At 30, Ama Amo-Agyei is reshaping Britain’s beauty landscape, not with borrowed formulas or buzzwords, but with a powerful blend of identity, intention, and instinct. As the founder of Plantmade, the UK-based natural haircare brand now valued at over £11 million, Amo-Agyei has done far more than create bestselling products. She’s built a movement.

Her journey didn’t begin in a glossy boardroom or a chemist’s lab. In fact, it started in 2020, at a moment most would call a personal crisis. Freshly laid off from her job during the COVID-19 lockdown, she could’ve slipped into despair. Instead, she tuned inwards. Armed with herbal knowledge passed down through generations and a keen eye for market gaps, she began formulating oils and tonics from her kitchen, remedies inspired by Afro-Caribbean and West African traditions.

With zero external funding, Plantmade took its first breath online. There was no PR blitz, no celebrity endorsement. Just products that worked and a founder who understood her audience like no algorithm ever could. Word spread quickly. Within her first year, she made her first million. Then came the surge. The company grew organically, scaling in both product range and consumer trust. Today, Plantmade ships globally, and its digital community runs into the hundreds of thousands.

But success has not dulled Amo-Agyei’s clarity. She speaks candidly about being a Black woman navigating a beauty industry that often sidelines textured hair. Her approach challenges not just how haircare is marketed, but how it’s understood. She doesn’t sell beauty as aspiration; she celebrates it as birthright.

Meanwhile, she’s been deliberate about protecting the core of her brand: wellness rooted in nature, transparency, and heritage. Ingredients are sourced ethically. Manufacturing is clean. The brand’s values remain non-negotiable. And while she now runs a team, Plantmade has remained fiercely independent, no private equity takeovers, no creative compromises.
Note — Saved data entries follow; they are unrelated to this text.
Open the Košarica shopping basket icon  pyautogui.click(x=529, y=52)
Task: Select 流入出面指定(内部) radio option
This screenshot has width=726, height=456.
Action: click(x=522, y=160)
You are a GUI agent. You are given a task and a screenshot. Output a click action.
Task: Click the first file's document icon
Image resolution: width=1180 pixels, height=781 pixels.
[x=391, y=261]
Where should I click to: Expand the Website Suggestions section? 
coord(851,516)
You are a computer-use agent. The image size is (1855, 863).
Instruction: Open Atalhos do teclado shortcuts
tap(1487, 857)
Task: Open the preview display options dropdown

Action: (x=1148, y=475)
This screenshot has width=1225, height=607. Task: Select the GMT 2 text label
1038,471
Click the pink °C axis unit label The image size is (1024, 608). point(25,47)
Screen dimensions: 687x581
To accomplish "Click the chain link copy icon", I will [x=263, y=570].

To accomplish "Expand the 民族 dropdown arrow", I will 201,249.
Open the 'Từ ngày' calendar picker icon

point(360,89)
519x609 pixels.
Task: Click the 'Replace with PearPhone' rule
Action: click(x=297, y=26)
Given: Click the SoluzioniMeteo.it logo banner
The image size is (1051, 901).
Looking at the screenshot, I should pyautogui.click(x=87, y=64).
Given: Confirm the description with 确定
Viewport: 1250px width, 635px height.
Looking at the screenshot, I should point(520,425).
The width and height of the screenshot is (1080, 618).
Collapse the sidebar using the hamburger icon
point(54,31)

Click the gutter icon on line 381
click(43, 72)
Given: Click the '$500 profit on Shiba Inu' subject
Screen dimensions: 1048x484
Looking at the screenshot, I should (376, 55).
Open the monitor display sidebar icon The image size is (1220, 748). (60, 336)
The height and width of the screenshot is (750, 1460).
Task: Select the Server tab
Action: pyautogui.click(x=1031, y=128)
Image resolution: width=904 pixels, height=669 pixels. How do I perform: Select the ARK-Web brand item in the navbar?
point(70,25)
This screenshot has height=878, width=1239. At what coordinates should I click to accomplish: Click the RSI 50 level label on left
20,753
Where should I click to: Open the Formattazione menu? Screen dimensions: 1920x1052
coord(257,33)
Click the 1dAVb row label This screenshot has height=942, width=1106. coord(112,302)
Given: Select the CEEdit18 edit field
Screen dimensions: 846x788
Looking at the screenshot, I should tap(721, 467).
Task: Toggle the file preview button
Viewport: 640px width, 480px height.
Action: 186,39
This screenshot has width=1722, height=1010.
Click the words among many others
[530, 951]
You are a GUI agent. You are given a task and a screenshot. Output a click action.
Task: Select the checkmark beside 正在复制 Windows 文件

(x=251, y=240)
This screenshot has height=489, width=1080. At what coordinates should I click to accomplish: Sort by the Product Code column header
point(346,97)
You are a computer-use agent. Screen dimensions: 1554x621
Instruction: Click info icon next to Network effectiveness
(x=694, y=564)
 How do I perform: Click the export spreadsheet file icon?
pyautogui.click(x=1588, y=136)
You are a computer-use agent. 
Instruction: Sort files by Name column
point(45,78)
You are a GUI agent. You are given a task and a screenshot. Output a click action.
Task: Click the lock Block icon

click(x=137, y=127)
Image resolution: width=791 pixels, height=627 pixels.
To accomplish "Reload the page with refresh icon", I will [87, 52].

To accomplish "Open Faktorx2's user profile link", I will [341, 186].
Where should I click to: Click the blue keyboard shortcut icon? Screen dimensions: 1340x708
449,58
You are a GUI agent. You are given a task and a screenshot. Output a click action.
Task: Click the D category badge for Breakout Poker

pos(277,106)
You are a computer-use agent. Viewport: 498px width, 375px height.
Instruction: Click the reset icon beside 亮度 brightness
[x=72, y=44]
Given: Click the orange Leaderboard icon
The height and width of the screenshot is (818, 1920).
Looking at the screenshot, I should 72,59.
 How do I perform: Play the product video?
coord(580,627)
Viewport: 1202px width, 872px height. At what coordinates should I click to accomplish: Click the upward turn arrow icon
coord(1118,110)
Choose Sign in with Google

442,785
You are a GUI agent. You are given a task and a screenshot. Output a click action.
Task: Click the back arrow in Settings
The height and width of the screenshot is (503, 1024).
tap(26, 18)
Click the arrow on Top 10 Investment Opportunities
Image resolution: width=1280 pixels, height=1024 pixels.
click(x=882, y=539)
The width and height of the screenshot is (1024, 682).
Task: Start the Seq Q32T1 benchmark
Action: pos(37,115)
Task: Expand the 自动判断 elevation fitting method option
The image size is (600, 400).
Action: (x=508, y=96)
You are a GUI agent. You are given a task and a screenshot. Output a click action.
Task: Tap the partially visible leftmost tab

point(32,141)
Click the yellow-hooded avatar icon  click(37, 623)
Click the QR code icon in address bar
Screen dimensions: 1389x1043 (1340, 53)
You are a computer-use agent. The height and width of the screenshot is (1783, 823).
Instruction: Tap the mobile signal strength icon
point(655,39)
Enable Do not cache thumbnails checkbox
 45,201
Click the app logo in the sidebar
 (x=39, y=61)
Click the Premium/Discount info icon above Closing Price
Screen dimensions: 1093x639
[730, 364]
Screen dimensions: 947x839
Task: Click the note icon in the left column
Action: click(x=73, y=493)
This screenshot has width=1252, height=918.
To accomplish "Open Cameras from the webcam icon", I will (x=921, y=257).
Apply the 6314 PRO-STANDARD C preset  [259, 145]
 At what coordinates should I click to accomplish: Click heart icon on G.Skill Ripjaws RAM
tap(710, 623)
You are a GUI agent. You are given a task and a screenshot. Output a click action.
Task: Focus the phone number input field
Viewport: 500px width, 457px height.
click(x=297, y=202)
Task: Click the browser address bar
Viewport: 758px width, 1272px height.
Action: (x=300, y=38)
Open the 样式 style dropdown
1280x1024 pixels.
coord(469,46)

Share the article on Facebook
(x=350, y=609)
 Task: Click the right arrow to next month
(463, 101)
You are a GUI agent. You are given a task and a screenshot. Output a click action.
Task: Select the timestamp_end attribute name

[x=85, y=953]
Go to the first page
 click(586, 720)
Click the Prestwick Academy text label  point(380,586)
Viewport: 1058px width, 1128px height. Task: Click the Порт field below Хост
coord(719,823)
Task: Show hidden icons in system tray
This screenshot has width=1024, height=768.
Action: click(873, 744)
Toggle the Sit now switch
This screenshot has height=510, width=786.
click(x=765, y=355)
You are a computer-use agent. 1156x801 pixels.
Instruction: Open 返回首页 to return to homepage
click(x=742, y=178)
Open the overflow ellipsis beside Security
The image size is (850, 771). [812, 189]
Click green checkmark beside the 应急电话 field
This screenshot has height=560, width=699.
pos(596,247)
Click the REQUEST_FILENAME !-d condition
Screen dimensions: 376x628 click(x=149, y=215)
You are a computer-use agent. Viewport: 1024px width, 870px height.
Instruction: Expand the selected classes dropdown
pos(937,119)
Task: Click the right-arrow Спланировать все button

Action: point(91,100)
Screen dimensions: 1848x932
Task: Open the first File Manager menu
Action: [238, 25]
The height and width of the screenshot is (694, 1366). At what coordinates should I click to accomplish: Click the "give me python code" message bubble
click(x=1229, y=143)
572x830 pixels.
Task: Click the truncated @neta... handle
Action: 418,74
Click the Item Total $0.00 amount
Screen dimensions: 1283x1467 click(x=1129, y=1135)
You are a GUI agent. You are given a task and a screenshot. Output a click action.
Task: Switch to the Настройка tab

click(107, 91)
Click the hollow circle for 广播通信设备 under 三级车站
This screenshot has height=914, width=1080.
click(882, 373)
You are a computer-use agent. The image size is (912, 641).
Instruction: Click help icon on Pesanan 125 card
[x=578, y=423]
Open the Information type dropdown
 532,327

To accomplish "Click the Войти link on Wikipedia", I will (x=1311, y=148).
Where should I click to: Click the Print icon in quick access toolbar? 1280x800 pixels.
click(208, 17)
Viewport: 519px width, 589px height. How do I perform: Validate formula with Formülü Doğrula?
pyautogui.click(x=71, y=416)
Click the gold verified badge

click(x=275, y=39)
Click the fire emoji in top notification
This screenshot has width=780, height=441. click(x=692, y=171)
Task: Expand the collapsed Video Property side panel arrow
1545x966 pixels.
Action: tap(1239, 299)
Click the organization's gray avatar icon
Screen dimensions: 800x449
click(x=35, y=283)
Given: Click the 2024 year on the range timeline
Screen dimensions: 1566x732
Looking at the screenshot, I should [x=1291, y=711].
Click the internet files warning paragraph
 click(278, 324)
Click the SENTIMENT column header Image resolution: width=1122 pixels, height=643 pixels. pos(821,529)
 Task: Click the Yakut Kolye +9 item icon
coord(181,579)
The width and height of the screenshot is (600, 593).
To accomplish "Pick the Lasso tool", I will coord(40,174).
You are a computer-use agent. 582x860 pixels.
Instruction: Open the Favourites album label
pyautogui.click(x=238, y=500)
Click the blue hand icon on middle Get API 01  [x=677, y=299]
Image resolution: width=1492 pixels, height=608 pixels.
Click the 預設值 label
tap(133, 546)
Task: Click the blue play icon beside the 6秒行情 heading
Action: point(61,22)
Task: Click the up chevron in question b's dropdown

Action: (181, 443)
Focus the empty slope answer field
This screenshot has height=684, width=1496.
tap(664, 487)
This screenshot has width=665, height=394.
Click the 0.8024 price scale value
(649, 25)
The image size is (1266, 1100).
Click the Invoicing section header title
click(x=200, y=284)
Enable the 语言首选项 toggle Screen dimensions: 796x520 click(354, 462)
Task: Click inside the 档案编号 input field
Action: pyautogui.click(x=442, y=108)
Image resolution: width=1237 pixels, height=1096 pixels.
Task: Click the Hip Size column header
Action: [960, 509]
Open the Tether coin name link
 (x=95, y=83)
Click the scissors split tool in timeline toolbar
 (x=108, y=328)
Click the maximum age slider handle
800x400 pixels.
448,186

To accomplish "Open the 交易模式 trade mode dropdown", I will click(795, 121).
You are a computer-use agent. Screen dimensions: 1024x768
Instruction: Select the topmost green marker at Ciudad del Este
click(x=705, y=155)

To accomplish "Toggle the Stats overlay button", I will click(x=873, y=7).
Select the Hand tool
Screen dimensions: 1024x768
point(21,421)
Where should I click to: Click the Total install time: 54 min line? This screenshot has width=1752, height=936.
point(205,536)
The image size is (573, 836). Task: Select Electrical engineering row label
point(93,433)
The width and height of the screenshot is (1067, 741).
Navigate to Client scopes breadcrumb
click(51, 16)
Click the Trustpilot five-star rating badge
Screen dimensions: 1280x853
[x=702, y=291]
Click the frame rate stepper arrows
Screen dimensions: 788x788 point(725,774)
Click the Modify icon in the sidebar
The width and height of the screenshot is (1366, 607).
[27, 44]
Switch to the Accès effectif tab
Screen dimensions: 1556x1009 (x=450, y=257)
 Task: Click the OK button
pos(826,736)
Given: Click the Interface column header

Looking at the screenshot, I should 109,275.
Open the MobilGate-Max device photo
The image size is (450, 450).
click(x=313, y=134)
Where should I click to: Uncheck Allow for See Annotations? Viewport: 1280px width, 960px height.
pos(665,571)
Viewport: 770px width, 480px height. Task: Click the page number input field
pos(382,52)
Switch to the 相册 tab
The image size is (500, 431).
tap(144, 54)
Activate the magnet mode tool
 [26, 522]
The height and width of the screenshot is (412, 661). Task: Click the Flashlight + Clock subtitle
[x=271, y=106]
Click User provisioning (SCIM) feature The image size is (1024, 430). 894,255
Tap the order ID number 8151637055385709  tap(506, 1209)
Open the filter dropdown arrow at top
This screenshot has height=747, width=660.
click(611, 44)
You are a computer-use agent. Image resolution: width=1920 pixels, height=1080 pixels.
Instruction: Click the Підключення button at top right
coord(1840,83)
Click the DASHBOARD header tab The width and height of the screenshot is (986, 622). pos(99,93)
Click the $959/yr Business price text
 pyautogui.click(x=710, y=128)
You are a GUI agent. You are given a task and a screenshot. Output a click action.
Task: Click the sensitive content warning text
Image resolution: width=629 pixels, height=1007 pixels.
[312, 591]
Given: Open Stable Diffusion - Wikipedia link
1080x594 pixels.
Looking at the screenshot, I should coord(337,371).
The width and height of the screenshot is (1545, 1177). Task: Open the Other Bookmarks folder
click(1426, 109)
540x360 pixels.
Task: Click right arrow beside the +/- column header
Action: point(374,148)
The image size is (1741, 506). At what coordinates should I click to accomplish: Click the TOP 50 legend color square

Ama’s story is not a miracle. It’s a blueprint.

In a time where brands chase virality and validation, she has built something rarer: trust. Her rise isn’t only a proof of her entrepreneurial genius; it’s a cultural moment that redefines what success looks like for young British women of colour. From redundancy to record-breaking revenue, Amo-Agyei has flipped the script.

She did not just create a product. She nurtured a legacy. And she’s just getting started.